**Assignment:** Among the entries below, find every line that has "toolbar" and pull it out.

**Records provided:**

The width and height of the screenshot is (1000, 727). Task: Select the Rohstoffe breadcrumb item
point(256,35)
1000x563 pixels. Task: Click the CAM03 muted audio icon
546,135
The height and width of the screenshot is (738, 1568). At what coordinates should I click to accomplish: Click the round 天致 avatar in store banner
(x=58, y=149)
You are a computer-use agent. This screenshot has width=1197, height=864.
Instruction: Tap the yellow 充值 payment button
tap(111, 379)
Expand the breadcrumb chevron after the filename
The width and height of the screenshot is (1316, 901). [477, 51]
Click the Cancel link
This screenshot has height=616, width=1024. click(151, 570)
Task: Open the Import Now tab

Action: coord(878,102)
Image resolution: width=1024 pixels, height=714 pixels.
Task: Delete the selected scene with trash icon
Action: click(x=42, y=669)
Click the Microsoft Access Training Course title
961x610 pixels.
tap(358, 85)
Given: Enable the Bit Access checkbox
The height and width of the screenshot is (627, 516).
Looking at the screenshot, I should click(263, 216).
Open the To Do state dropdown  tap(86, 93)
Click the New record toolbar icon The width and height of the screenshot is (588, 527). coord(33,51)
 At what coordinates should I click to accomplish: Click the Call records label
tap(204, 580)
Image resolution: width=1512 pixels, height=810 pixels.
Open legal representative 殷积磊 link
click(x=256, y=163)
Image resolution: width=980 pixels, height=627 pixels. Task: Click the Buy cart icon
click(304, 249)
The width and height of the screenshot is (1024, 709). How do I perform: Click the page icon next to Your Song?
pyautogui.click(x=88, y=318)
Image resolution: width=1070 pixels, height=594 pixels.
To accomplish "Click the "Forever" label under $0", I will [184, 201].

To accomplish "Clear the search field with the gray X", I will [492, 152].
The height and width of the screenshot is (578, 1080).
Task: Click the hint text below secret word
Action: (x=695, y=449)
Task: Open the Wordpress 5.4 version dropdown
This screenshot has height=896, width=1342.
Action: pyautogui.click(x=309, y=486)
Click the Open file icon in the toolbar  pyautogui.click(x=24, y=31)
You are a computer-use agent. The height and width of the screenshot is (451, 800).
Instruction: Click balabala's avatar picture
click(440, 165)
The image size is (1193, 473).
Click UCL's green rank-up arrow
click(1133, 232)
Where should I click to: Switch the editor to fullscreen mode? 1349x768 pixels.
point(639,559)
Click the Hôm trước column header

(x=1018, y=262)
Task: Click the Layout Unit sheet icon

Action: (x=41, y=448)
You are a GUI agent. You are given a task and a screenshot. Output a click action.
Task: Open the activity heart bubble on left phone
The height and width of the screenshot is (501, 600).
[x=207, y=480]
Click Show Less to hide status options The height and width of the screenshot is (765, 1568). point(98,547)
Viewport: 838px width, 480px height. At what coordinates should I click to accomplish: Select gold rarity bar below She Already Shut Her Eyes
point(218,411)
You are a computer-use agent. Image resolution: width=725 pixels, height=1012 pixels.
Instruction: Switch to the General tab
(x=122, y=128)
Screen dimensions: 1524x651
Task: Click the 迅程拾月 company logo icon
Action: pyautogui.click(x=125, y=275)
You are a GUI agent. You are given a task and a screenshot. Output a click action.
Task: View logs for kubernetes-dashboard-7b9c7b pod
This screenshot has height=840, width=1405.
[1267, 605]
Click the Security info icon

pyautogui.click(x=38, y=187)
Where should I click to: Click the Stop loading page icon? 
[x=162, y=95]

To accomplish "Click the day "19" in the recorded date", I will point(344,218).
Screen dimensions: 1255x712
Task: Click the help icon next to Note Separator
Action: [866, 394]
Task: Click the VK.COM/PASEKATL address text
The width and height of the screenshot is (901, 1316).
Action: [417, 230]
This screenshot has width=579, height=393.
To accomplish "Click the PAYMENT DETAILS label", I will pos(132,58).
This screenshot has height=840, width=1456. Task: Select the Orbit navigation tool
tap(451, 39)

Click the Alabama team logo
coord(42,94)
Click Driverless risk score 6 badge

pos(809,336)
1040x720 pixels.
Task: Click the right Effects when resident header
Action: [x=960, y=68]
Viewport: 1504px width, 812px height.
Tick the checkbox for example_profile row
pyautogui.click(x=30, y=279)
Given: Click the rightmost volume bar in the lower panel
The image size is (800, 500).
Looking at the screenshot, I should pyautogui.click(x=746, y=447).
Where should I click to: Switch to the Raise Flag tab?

**Result of the exercise:**
Click the New record toolbar icon The width and height of the screenshot is (588, 527). coord(33,51)
Click the Open file icon in the toolbar  pyautogui.click(x=24, y=31)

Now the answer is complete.